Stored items
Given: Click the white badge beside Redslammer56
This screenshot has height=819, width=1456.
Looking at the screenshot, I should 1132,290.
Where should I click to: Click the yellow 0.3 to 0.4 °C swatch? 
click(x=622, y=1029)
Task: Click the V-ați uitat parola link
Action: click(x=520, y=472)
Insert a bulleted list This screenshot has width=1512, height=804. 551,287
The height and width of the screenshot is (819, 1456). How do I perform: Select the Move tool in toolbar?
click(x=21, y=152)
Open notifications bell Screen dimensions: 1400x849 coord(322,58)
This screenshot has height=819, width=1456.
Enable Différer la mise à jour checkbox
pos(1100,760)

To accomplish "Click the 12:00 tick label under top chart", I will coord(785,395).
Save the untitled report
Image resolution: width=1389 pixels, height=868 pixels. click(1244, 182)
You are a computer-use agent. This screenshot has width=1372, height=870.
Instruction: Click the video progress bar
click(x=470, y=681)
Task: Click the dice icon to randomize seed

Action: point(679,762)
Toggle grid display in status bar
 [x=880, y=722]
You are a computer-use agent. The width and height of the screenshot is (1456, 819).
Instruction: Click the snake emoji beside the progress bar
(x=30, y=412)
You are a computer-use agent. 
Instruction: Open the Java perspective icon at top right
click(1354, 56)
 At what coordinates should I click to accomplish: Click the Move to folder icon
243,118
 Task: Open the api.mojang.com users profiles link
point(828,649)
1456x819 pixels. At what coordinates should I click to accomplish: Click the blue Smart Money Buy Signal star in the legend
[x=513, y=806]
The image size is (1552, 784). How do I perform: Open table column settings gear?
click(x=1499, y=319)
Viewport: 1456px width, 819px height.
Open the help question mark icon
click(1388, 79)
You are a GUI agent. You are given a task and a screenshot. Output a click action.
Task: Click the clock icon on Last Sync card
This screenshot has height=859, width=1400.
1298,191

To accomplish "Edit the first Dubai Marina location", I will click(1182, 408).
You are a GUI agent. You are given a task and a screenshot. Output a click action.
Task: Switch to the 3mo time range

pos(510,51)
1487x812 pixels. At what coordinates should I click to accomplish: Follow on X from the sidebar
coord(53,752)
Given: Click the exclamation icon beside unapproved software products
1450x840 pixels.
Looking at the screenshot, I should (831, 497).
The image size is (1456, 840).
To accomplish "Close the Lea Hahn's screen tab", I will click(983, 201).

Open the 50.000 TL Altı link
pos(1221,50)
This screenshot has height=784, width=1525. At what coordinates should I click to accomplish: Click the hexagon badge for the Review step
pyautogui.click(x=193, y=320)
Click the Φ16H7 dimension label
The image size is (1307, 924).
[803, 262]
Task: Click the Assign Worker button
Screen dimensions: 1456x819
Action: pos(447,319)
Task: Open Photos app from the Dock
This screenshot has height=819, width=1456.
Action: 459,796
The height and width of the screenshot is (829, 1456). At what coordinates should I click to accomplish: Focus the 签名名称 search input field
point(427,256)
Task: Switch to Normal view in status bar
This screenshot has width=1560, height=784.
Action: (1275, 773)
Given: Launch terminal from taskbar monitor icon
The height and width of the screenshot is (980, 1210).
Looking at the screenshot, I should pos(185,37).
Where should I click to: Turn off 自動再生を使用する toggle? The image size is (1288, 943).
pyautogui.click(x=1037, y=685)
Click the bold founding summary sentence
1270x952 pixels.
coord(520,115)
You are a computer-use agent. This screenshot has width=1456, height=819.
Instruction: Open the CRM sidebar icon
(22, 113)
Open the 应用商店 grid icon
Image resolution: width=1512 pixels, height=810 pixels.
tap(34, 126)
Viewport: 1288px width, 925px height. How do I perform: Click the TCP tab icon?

■ WHAT NEEDS TO BE DONE ■
Each entry above has to be duplicated exactly as it stands.

■ ANSWER SECTION ■
Given: Click the white badge beside Redslammer56
This screenshot has height=819, width=1456.
Looking at the screenshot, I should 1132,290.
Where should I click to: Click the yellow 0.3 to 0.4 °C swatch? 
click(x=622, y=1029)
Task: Click the V-ați uitat parola link
Action: click(x=520, y=472)
Insert a bulleted list This screenshot has width=1512, height=804. 551,287
The height and width of the screenshot is (819, 1456). How do I perform: Select the Move tool in toolbar?
click(x=21, y=152)
Open notifications bell Screen dimensions: 1400x849 coord(322,58)
This screenshot has height=819, width=1456.
Enable Différer la mise à jour checkbox
pos(1100,760)

To accomplish "Click the 12:00 tick label under top chart", I will coord(785,395).
Save the untitled report
Image resolution: width=1389 pixels, height=868 pixels. click(1244, 182)
You are a computer-use agent. This screenshot has width=1372, height=870.
Instruction: Click the video progress bar
click(x=470, y=681)
Task: Click the dice icon to randomize seed

Action: point(679,762)
Toggle grid display in status bar
 [x=880, y=722]
You are a computer-use agent. The width and height of the screenshot is (1456, 819).
Instruction: Click the snake emoji beside the progress bar
(x=30, y=412)
You are a computer-use agent. 
Instruction: Open the Java perspective icon at top right
click(1354, 56)
 At what coordinates should I click to accomplish: Click the Move to folder icon
243,118
 Task: Open the api.mojang.com users profiles link
point(828,649)
1456x819 pixels. At what coordinates should I click to accomplish: Click the blue Smart Money Buy Signal star in the legend
[x=513, y=806]
The image size is (1552, 784). How do I perform: Open table column settings gear?
click(x=1499, y=319)
Viewport: 1456px width, 819px height.
Open the help question mark icon
click(1388, 79)
You are a GUI agent. You are given a task and a screenshot. Output a click action.
Task: Click the clock icon on Last Sync card
This screenshot has height=859, width=1400.
1298,191

To accomplish "Edit the first Dubai Marina location", I will click(1182, 408).
You are a GUI agent. You are given a task and a screenshot. Output a click action.
Task: Switch to the 3mo time range

pos(510,51)
1487x812 pixels. At what coordinates should I click to accomplish: Follow on X from the sidebar
coord(53,752)
Given: Click the exclamation icon beside unapproved software products
1450x840 pixels.
Looking at the screenshot, I should (831, 497).
The image size is (1456, 840).
To accomplish "Close the Lea Hahn's screen tab", I will click(983, 201).

Open the 50.000 TL Altı link
pos(1221,50)
This screenshot has height=784, width=1525. At what coordinates should I click to accomplish: Click the hexagon badge for the Review step
pyautogui.click(x=193, y=320)
Click the Φ16H7 dimension label
The image size is (1307, 924).
[803, 262]
Task: Click the Assign Worker button
Screen dimensions: 1456x819
Action: pos(447,319)
Task: Open Photos app from the Dock
This screenshot has height=819, width=1456.
Action: 459,796
The height and width of the screenshot is (829, 1456). At what coordinates should I click to accomplish: Focus the 签名名称 search input field
point(427,256)
Task: Switch to Normal view in status bar
This screenshot has width=1560, height=784.
Action: (1275, 773)
Given: Launch terminal from taskbar monitor icon
The height and width of the screenshot is (980, 1210).
Looking at the screenshot, I should pos(185,37).
Where should I click to: Turn off 自動再生を使用する toggle? The image size is (1288, 943).
pyautogui.click(x=1037, y=685)
Click the bold founding summary sentence
1270x952 pixels.
coord(520,115)
You are a computer-use agent. This screenshot has width=1456, height=819.
Instruction: Open the CRM sidebar icon
(22, 113)
Open the 应用商店 grid icon
Image resolution: width=1512 pixels, height=810 pixels.
tap(34, 126)
Viewport: 1288px width, 925px height. How do I perform: Click the TCP tab icon?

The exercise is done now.